** Begin Items **

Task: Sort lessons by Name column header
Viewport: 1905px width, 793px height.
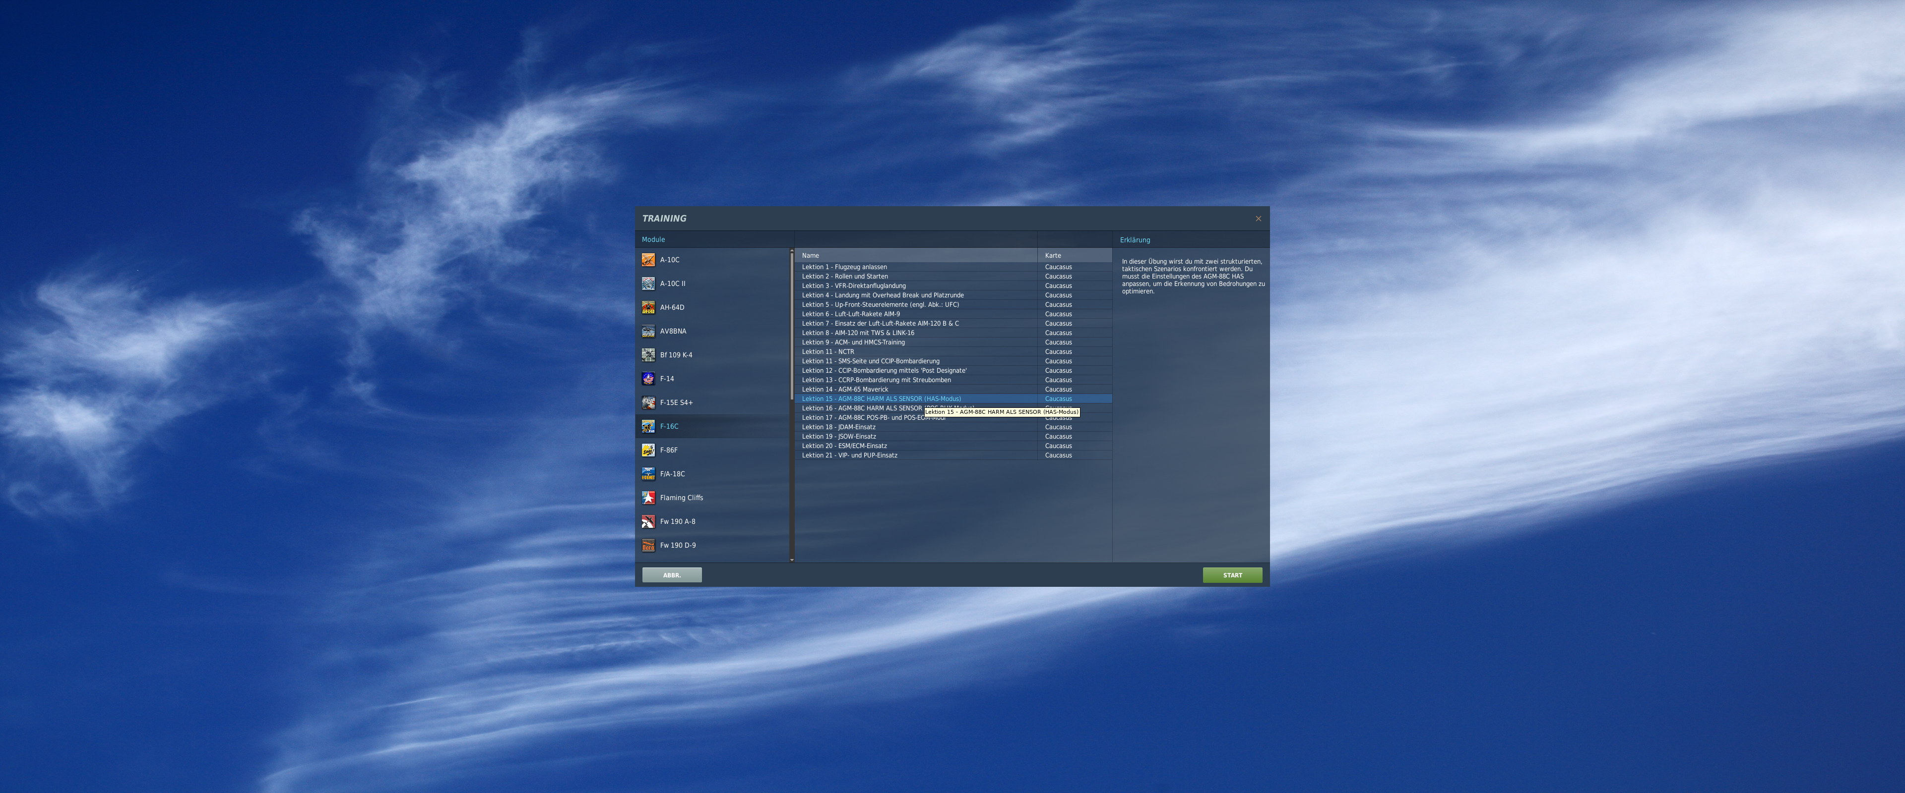Action: point(916,255)
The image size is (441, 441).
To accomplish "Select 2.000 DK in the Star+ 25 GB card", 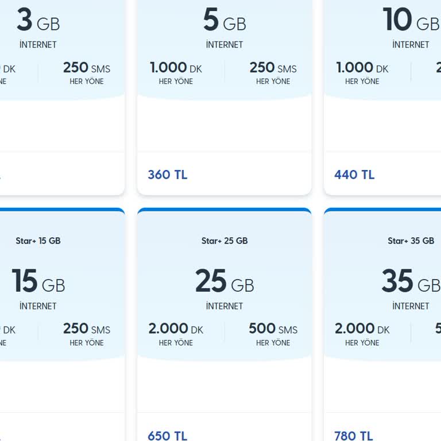I will point(176,329).
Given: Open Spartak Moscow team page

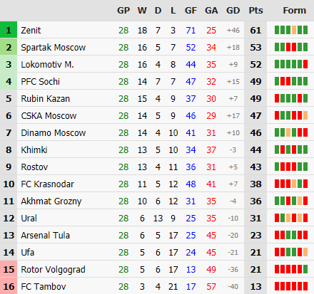Looking at the screenshot, I should tap(54, 48).
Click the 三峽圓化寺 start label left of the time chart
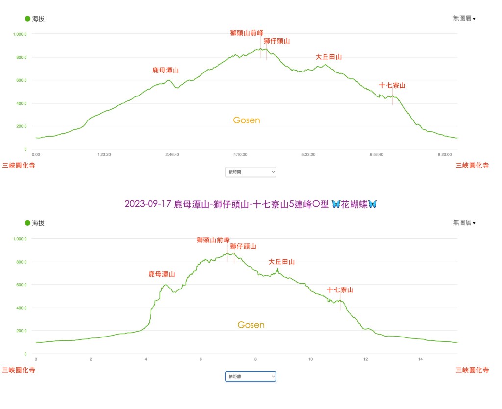The width and height of the screenshot is (502, 409). [19, 166]
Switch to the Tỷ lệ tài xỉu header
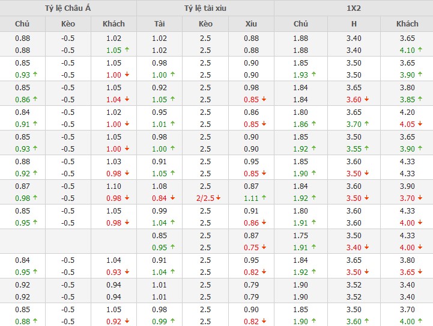The width and height of the screenshot is (433, 326). [205, 8]
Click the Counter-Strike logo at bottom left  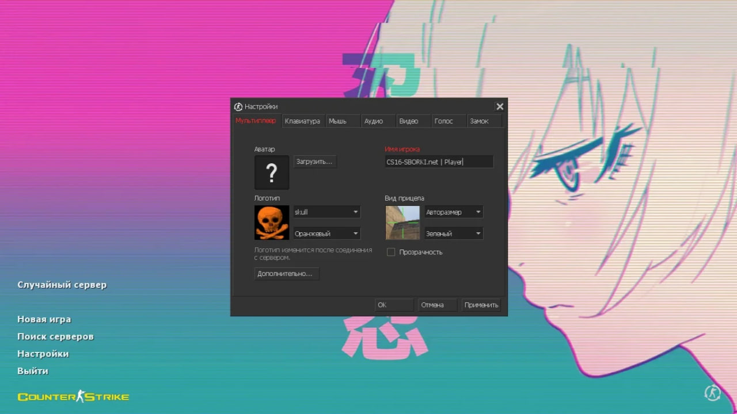73,396
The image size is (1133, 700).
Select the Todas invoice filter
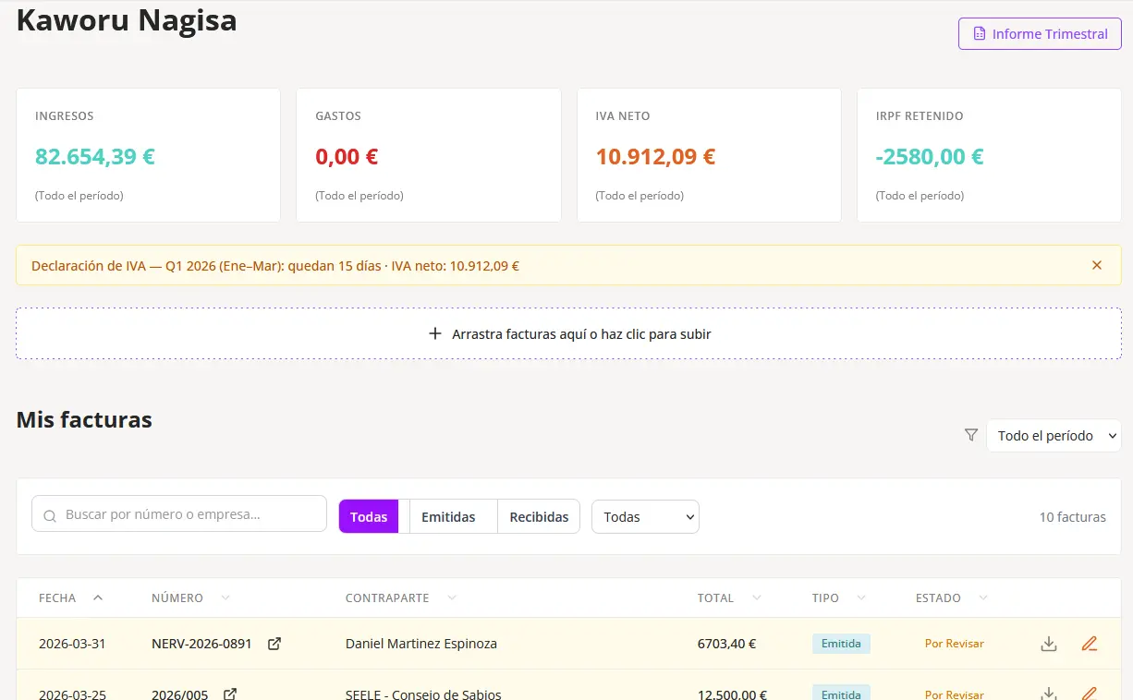tap(369, 516)

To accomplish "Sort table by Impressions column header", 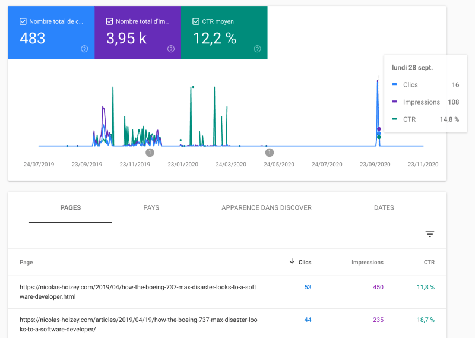I will tap(367, 262).
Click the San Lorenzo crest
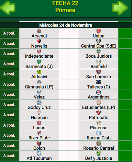This screenshot has width=132, height=162. click(x=99, y=72)
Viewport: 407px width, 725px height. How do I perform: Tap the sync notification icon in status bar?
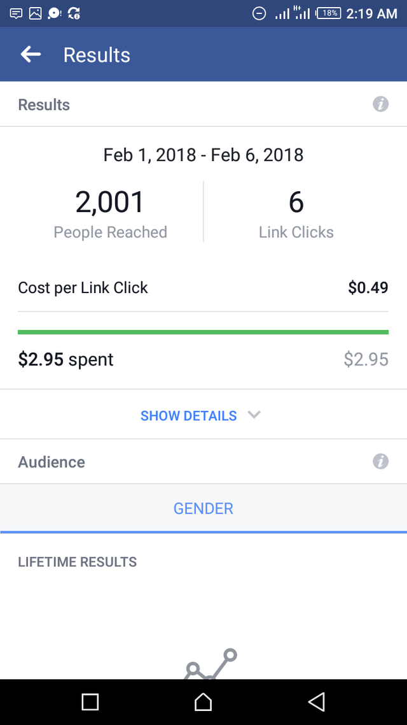(x=74, y=13)
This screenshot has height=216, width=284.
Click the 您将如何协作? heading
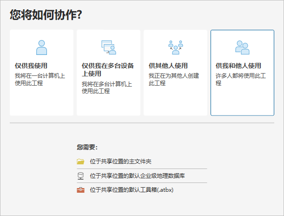pos(46,15)
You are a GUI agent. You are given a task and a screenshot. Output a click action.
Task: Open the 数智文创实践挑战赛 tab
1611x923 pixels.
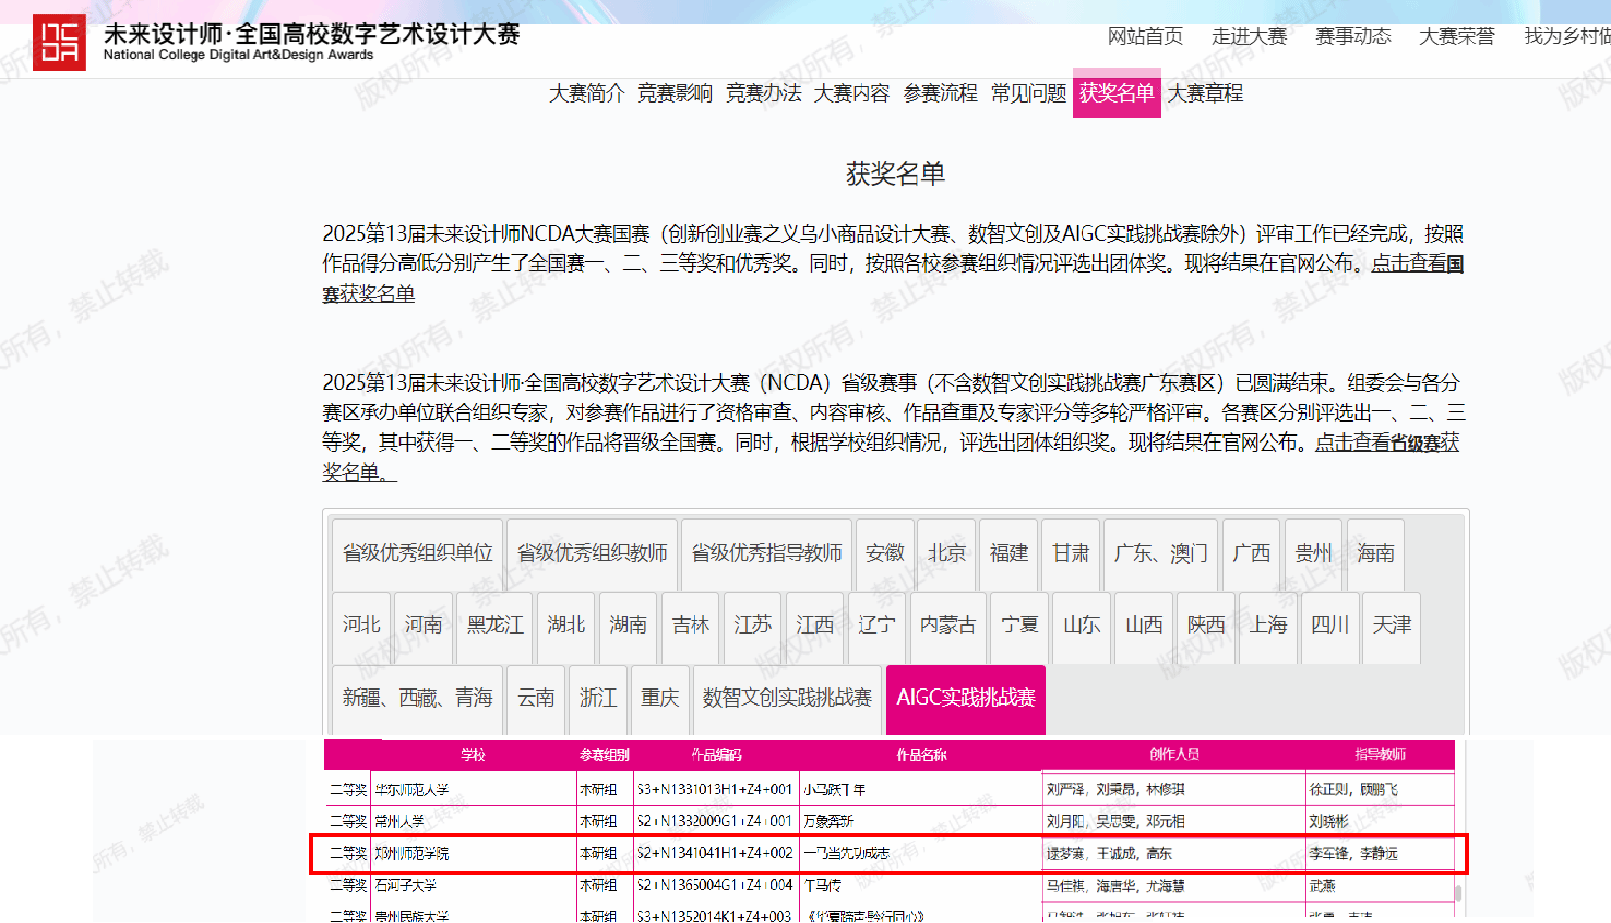pos(787,698)
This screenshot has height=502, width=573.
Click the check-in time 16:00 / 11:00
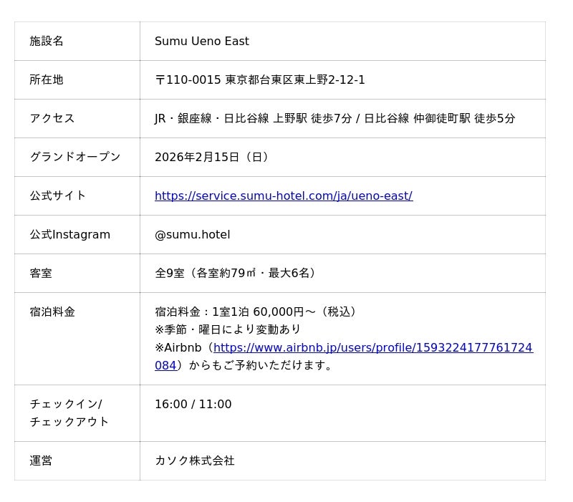(193, 405)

** End Items **

To be done ▸
Rewrite the lines from the one containing "Click the San Lorenzo crest" through the end of the saved data entries, replacing "crest" with "badge" and changing nothing else. Omit the pictures from your answer.

Written response ▸
Click the San Lorenzo badge
This screenshot has width=132, height=162. click(x=99, y=72)
Viewport: 407px width, 725px height. How do I perform: Tap the sync notification icon in status bar?
(x=74, y=13)
This screenshot has height=216, width=284.
Click the 您将如何协作? heading
pos(46,15)
You are a GUI agent. You are given a task and a screenshot. Output a click action.
Task: Open the 数智文创实践挑战赛 tab
1611x923 pixels.
pos(787,698)
This screenshot has height=502, width=573.
Click the check-in time 16:00 / 11:00
(193, 405)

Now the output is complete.